» WORK TO BE COMPLETED
Beginning at the line containing "Click the 'High' risk badge for s.dejong", restate each line of the listing below word for word until the last one has been given.

» TASK MATERIAL
◆ ◆ ◆
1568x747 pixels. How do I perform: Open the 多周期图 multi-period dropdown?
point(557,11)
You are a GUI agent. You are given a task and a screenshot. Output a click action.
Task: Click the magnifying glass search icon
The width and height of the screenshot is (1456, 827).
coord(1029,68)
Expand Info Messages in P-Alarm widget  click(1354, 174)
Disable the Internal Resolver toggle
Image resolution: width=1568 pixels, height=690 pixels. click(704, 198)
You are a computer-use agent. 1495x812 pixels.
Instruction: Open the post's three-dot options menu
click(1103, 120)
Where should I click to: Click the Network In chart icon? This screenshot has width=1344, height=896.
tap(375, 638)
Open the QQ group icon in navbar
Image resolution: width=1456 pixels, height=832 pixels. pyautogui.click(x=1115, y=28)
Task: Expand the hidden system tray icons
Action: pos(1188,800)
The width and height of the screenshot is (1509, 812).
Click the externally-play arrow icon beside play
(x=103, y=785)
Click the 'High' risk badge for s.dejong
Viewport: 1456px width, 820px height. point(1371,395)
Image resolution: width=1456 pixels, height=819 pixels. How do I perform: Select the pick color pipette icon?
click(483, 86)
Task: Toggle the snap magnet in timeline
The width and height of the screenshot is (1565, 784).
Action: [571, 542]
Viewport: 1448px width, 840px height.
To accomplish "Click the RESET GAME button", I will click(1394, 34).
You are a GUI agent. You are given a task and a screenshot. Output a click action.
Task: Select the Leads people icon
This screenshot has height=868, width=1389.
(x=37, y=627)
◆ ◆ ◆
» OUTPUT BELOW
Click the 'High' risk badge for s.dejong
Viewport: 1456px width, 820px height. point(1371,395)
Image resolution: width=1456 pixels, height=819 pixels. How do I perform: Select the pick color pipette icon?
click(483, 86)
Task: Toggle the snap magnet in timeline
The width and height of the screenshot is (1565, 784).
Action: [571, 542]
Viewport: 1448px width, 840px height.
To accomplish "Click the RESET GAME button", I will click(1394, 34).
You are a GUI agent. You are given a task and a screenshot. Output a click action.
Task: Select the Leads people icon
This screenshot has height=868, width=1389.
(x=37, y=627)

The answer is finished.